*** Data listing ***

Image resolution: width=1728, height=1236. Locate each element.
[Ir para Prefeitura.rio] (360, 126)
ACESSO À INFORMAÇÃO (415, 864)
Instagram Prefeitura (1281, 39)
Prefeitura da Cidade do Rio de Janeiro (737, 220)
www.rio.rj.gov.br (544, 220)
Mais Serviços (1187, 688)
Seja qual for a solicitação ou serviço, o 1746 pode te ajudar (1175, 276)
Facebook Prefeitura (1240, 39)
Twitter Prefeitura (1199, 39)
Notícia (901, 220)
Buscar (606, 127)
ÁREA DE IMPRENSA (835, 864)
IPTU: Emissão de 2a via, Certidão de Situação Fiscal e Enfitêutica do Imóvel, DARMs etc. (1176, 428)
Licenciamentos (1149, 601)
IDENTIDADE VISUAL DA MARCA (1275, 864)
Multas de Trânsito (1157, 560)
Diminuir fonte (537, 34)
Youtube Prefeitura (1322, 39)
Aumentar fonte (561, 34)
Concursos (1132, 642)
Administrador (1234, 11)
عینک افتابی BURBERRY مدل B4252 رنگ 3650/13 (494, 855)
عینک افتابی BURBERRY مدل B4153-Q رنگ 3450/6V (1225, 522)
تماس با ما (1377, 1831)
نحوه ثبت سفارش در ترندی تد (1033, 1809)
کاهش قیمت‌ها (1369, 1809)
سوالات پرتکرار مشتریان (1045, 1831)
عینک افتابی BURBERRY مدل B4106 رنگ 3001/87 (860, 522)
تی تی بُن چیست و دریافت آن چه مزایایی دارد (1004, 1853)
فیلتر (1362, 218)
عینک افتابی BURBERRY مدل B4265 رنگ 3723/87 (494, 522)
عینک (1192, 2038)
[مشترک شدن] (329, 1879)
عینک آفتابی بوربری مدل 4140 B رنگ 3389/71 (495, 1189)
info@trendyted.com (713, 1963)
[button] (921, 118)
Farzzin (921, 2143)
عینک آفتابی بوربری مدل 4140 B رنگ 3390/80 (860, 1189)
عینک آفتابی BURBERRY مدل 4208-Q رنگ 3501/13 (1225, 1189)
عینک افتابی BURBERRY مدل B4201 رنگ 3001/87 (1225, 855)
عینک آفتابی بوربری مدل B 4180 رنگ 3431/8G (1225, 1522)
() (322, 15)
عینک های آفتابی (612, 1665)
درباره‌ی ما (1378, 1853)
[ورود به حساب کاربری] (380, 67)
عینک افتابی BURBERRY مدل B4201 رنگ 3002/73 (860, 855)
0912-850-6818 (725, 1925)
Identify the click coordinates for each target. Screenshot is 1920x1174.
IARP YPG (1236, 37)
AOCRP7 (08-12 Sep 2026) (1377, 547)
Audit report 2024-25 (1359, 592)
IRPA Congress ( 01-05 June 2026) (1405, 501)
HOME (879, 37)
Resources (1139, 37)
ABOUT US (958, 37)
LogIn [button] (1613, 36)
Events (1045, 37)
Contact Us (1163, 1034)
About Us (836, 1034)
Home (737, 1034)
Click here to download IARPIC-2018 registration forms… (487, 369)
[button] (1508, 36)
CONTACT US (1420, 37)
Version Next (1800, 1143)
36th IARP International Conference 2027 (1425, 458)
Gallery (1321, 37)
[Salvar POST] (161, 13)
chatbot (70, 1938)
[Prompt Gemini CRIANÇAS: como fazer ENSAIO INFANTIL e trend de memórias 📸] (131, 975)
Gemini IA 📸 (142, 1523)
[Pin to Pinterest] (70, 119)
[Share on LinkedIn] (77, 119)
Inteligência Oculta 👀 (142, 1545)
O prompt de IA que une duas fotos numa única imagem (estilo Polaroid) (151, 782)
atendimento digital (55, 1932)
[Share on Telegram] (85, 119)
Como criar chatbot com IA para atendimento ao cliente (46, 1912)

***

= Description of the task =
Using the data above, reproduce exactly the lines between those holding "کاهش قیمت‌ها (1369, 1809)" and "[Share on LinkedIn] (77, 119)", inclusive, and no others.

= Task solution =
کاهش قیمت‌ها (1369, 1809)
سوالات پرتکرار مشتریان (1045, 1831)
عینک افتابی BURBERRY مدل B4106 رنگ 3001/87 (860, 522)
تی تی بُن چیست و دریافت آن چه مزایایی دارد (1004, 1853)
فیلتر (1362, 218)
عینک افتابی BURBERRY مدل B4265 رنگ 3723/87 (494, 522)
عینک (1192, 2038)
[مشترک شدن] (329, 1879)
عینک آفتابی بوربری مدل 4140 B رنگ 3389/71 (495, 1189)
info@trendyted.com (713, 1963)
[button] (921, 118)
Farzzin (921, 2143)
عینک آفتابی بوربری مدل 4140 B رنگ 3390/80 (860, 1189)
عینک آفتابی BURBERRY مدل 4208-Q رنگ 3501/13 (1225, 1189)
عینک افتابی BURBERRY مدل B4201 رنگ 3001/87 (1225, 855)
عینک آفتابی بوربری مدل B 4180 رنگ 3431/8G (1225, 1522)
() (322, 15)
عینک های آفتابی (612, 1665)
درباره‌ی ما (1378, 1853)
[ورود به حساب کاربری] (380, 67)
عینک افتابی BURBERRY مدل B4201 رنگ 3002/73 (860, 855)
0912-850-6818 (725, 1925)
Identify the click coordinates for each target. Screenshot is 1920x1174.
IARP YPG (1236, 37)
AOCRP7 (08-12 Sep 2026) (1377, 547)
Audit report 2024-25 (1359, 592)
IRPA Congress ( 01-05 June 2026) (1405, 501)
HOME (879, 37)
Resources (1139, 37)
ABOUT US (958, 37)
LogIn [button] (1613, 36)
Events (1045, 37)
Contact Us (1163, 1034)
About Us (836, 1034)
Home (737, 1034)
Click here to download IARPIC-2018 registration forms… (487, 369)
[button] (1508, 36)
CONTACT US (1420, 37)
Version Next (1800, 1143)
36th IARP International Conference 2027 (1425, 458)
Gallery (1321, 37)
[Salvar POST] (161, 13)
chatbot (70, 1938)
[Prompt Gemini CRIANÇAS: como fazer ENSAIO INFANTIL e trend de memórias 📸] (131, 975)
Gemini IA 📸 (142, 1523)
[Pin to Pinterest] (70, 119)
[Share on LinkedIn] (77, 119)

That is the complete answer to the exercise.